3

I have OpenRefine (a webapp hosted by jetty) running on:

http://127.0.0.1:3333

Which looks like this:

Web OK

Everything works perfectly.

Now I would like to tunnel this through Apache2 (for security and renaming reasons), so I changed my http.conf file and modified it like this:

ProxyPass /refine http://127.0.0.1:3333
ProxyPassReverse /refine http://127.0.0.1:3333

Now if I try to open the page through the proxy this is what I see:

Web Bad

It looks like all the dynamic content is not working properly. How can I solve this?

Notes:

  • I made sure mod_proxy is updated and working. Tested with other webapps from Tomcat.
Jerry
  • 107
  • 6
Jesus
  • 655
  • 1
  • 7
  • 21

2 Answers2

3

You can use mod_proxy with OpenRefine without using virtual hosts.

I needed to do this exact same thing today. I have an SSL portal through which users must authenticate with some complicated PKI and LDAP tracking, and I need OpenRefine to be hosted behind this because of some data which it has access to. The answers to this problem given in this thread and elsewhere simply weren't acceptable, so I went through the source code expected to patch this behavior in--but I didn't have to!

I noticed that because OpenRefine runs out of a WEB-INF directory, it probably is probably built as a typical java web app. And sure enough, when I looked for how the context was being set on the server, I found this in Refine.java:

final String contextPath = Configurations.get("refine.context_path","/");

So this is what you do:

NOTE: StackOverflow won't let me write things that look like URLs because I don't have any reputation here. So when you read http:\, that really means http://.

1) In refine.ini, make sure that JAVA_OPTIONS includes "-Drefine.context_path=/refine". (It should go without saying that you changed refine.host to 0.0.0.0 instead of 127.0.0.1 and you also set refine.headless=true.) When you restart OpenRefine now, you'll access it at http:\your.refine.server:3333/refine (obviously put your server hostname in that url).

2) Now, for a simple example, we will make https:\your.apache.server/refine proxy to http:\your.refine.server:3333/refine .

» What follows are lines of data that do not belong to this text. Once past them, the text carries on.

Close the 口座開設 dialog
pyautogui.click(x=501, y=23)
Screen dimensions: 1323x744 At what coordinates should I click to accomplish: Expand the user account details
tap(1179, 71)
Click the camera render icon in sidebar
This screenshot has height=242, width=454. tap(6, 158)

In one of your httpd config files (maybe make a openrefine.conf in /etc/httpd/conf.d) put the following lines after enabling mod_proxy:

ProxyPass /refine http:\\your.refine.server:3333/refine
ProxyPassReverse /refine http:\\your.refine.server:3333/refine

The difference here is that OpenRefine is kept out of the global context, so the root of the application can be proxied. OpenRefine makes requests for resources with an absolute path, based upon how the context is set. So if you don't do this, OpenRefine will make javascript files which fall outside your proxy location, as everyone else on this thread was experiencing previously,

In real life, you might want to have mod_proxy use a load balancer over multiple OpenRefine instances and you might want to put some logic about which users are allowed to use this proxy tunnel.

Hope this helps someone else!

I also recommend that you review the undocumented Refine server properties which are also in Refine.java.

Brian Blackburn
  • 111
  • 1
  • 3
0

You changed the app location from http://your.server:3333/ to http://your.server/refine

You can see that a link with, for example, href="/resource.css" would no longer be valid since that resource has now moved to "/refine/resource.css". I think if you go digging through the HTML source you will find dozens of these links with absolute paths.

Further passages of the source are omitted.